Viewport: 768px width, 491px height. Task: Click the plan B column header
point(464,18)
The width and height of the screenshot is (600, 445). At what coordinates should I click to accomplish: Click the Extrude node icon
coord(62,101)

* * *

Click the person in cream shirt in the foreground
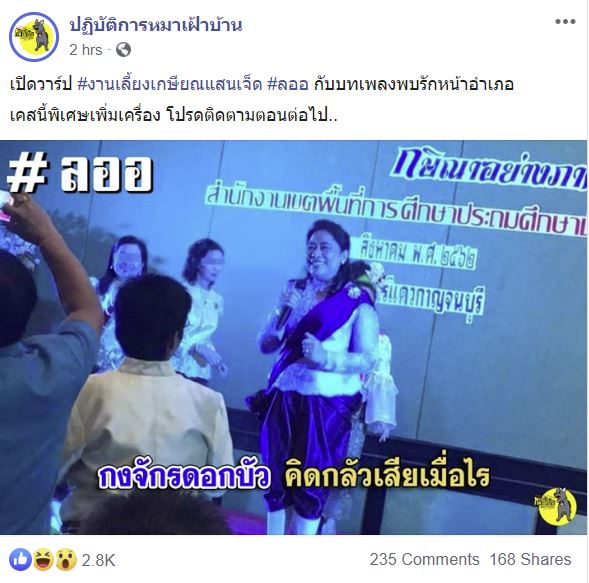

▶ _Exercise brief_
Starting at the line containing "Viewport: 768px width, 491px" and ending at the line containing "coord(62,101)", rewrite those records with "column header" swapped for "row label", leaving everything else unchanged.

▶ _The completed task_
Viewport: 768px width, 491px height. Task: Click the plan B row label
point(464,18)
The width and height of the screenshot is (600, 445). At what coordinates should I click to accomplish: Click the Extrude node icon
coord(62,101)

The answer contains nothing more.